论文标题
Covost 2和大量多语言语音到文本翻译
CoVoST 2 and Massively Multilingual Speech-to-Text Translation
论文作者
论文摘要
语音翻译最近已成为越来越流行的研究主题,部分原因是基准数据集的开发。但是,当前数据集涵盖了有限数量的语言。为了在低资源语言对的大规模多语言语音翻译和语音翻译中培养研究,我们发布了Covost 2,这是一种大规模的多语言语音翻译语料库,涵盖了从21种语言到英语的翻译,并从英语转化为15种语言。这是从总数和语言覆盖率角度来看最大的开放数据集。数据理智检查提供了有关数据质量的证据,该数据是根据CC0许可发布的。我们还提供具有开源实施的广泛的语音识别,双语和多语言的机器翻译和语音翻译基线。
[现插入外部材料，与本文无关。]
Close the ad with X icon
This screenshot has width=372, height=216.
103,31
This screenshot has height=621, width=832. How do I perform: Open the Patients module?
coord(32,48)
Speech translation has recently become an increasingly popular topic of research, partly due to the development of benchmark datasets. Nevertheless, current datasets cover a limited number of languages. With the aim to foster research in massive multilingual speech translation and speech translation for low resource language pairs, we release CoVoST 2, a large-scale multilingual speech translation corpus covering translations from 21 languages into English and from English into 15 languages. This represents the largest open dataset available to date from total volume and language coverage perspective. Data sanity checks provide evidence about the quality of the data, which is released under CC0 license. We also provide extensive speech recognition, bilingual and multilingual machine translation and speech translation baselines with open-source implementation.